## INFORMATION SHOWN
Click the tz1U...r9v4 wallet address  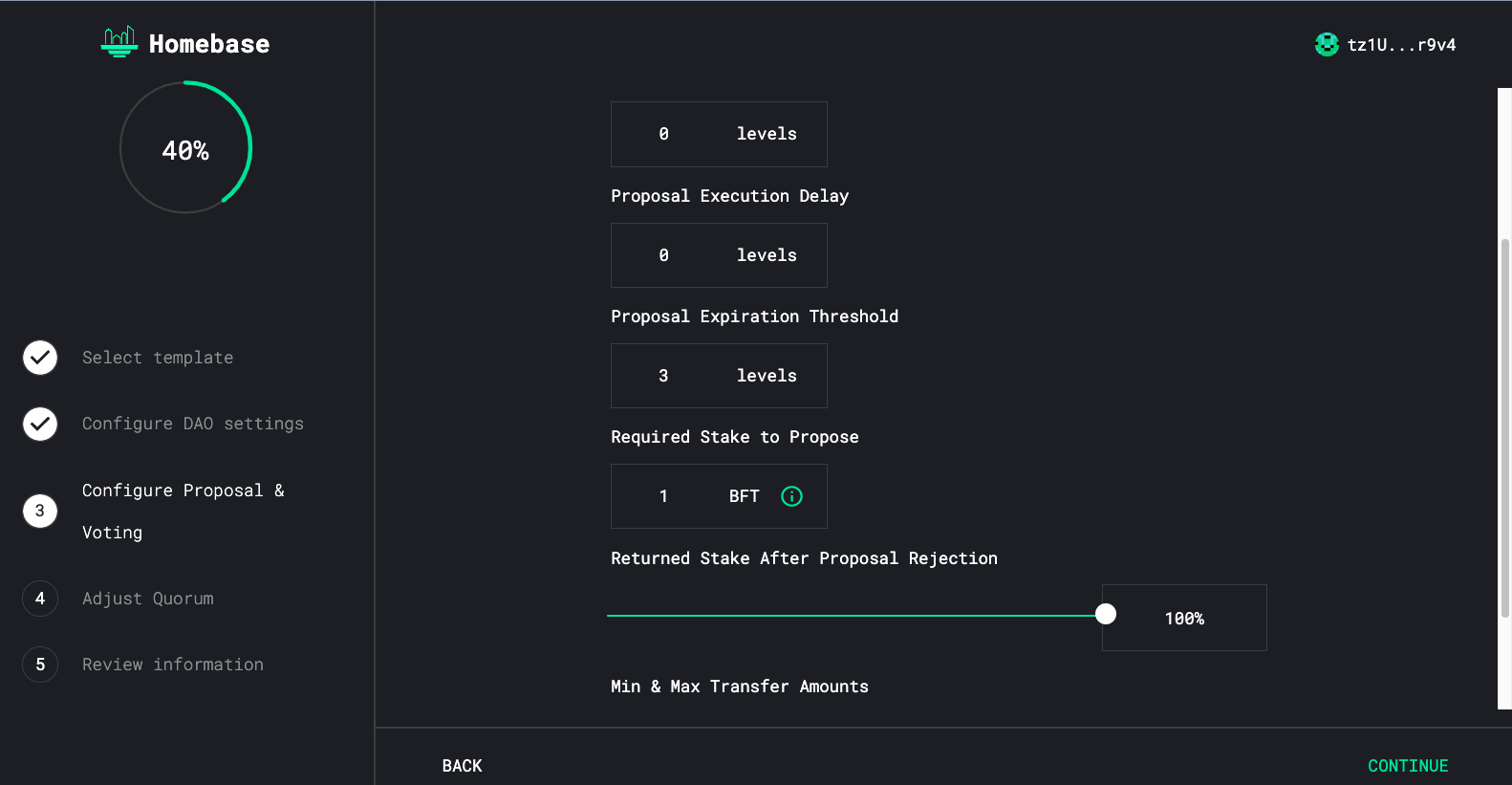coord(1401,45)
--
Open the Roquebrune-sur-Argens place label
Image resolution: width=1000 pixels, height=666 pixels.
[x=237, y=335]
...
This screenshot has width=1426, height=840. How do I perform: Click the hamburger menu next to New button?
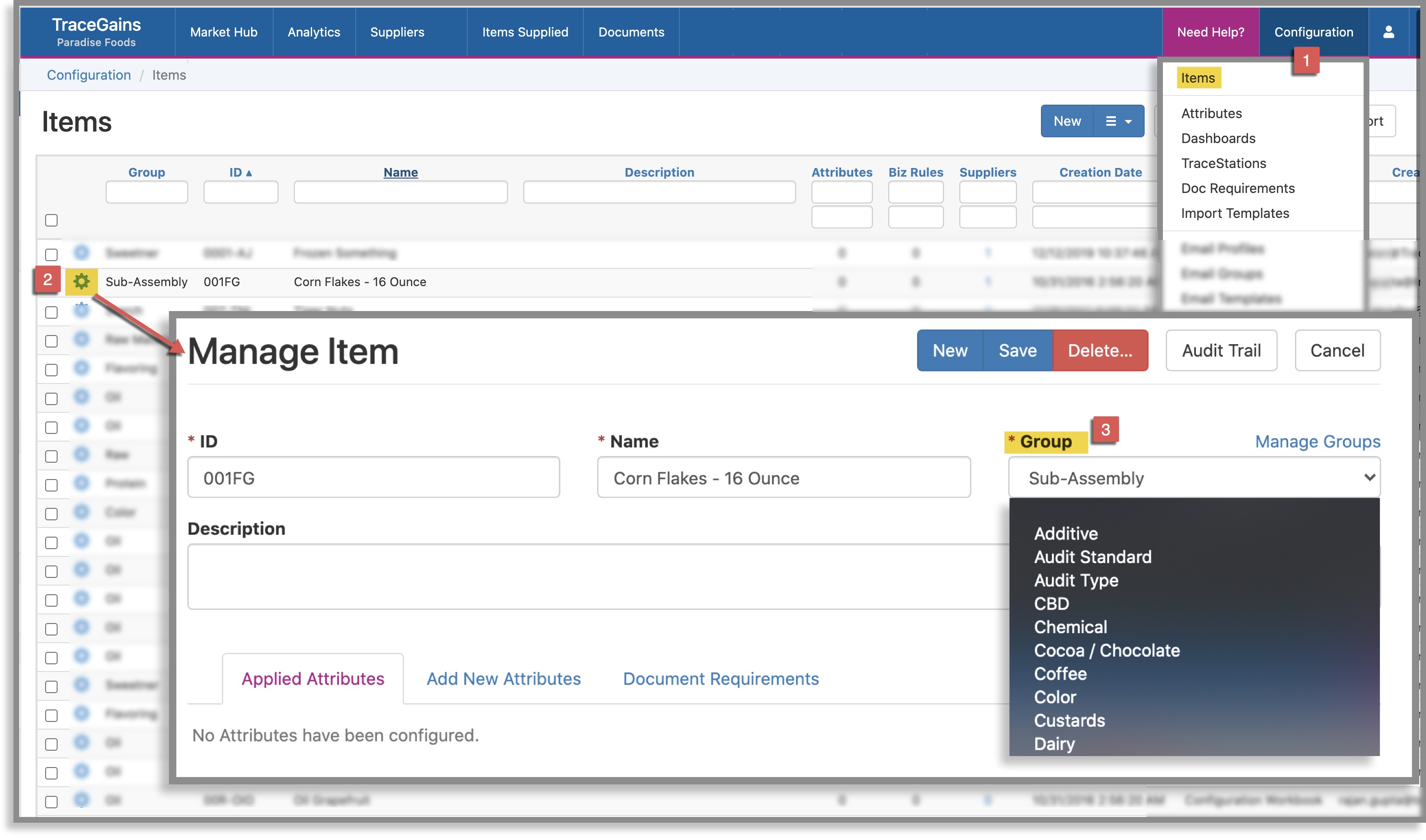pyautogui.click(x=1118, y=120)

## EXERCISE TASK
Please format the stretch of the records from the line containing "Open the Roquebrune-sur-Argens place label" through the line containing "[x=237, y=335]" as a numbered list, with blank lines omitted.

## FINISHED EXERCISE
1. Open the Roquebrune-sur-Argens place label
2. Image resolution: width=1000 pixels, height=666 pixels.
3. [x=237, y=335]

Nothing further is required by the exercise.